Lennie Dennis

Personal information
- Date of birth: 13 November 1964 (age 61)
- Place of birth: Lewisham, England
- Position: Striker

Senior career*
- Years: Team / Apps / (Gls)
- Sutton United
- 1989: Umeå FC
- 1993–1995: Woking / 40 / (14)
- 1996–1997: Welling United / 35 / (21)
- 1997–1998: Kingstonian / 34 / (6)
- 1998–1999: Billericay Town
- Total:  / 250+ / (138+)

International career
- 1988: Jamaica / 1 / (0)

= Lennie Dennis =

Jamaican footballer (born 1964)

Leonard Dennis (born 13 November 1964) is a Jamaican former international footballer who played semi-professionally in England and Sweden as a striker.

==Career==
===Club career===
Dennis played club football for Sutton United (where he started in the famous FA Cup win over Coventry City), Welling United, Woking and Billericay Town. He also scored 6 goals in 34 appearances for Kingstonian.

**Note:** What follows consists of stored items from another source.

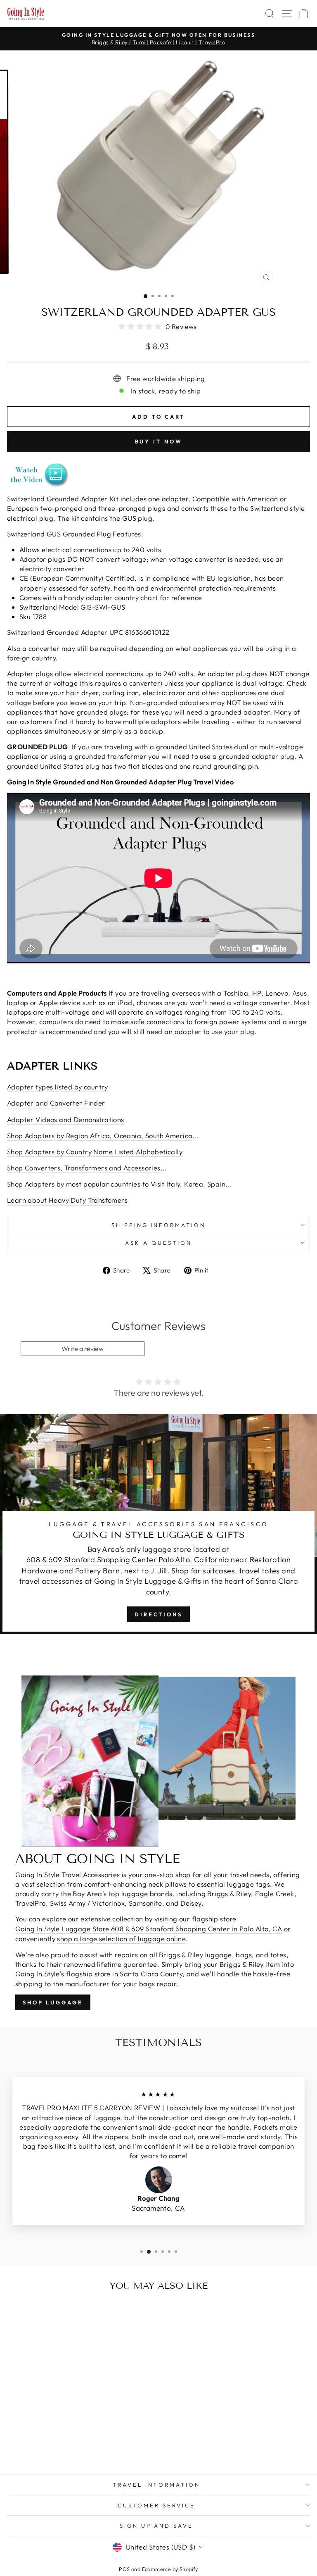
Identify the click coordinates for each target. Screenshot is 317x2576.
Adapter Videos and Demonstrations (65, 1119)
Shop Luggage (53, 2002)
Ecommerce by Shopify (170, 2569)
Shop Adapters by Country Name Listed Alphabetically (94, 1151)
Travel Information (156, 2484)
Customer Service (156, 2505)
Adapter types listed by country (57, 1086)
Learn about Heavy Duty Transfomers (67, 1200)
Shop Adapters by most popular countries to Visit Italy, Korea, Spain (116, 1184)
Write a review (83, 1348)
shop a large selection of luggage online (121, 1938)
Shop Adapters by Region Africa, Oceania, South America (99, 1135)
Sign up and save (157, 2525)
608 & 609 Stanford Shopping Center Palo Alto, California (127, 1559)
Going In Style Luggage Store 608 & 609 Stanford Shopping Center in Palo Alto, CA (148, 1928)
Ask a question (158, 1242)
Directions (158, 1614)
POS (124, 2569)
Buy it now (158, 441)
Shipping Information (158, 1225)
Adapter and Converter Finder (56, 1103)
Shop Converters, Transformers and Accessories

During the 1989 season, Dennis played for Swedish football division 2 team Umeå FC. He scored seven goals for the club.

===International career===
Dennis made one international appearance for Jamaica in 1988, in a World Cup qualifier against the United States.

==After football==
After retiring as a player, Dennis became a teacher at a number of different schools.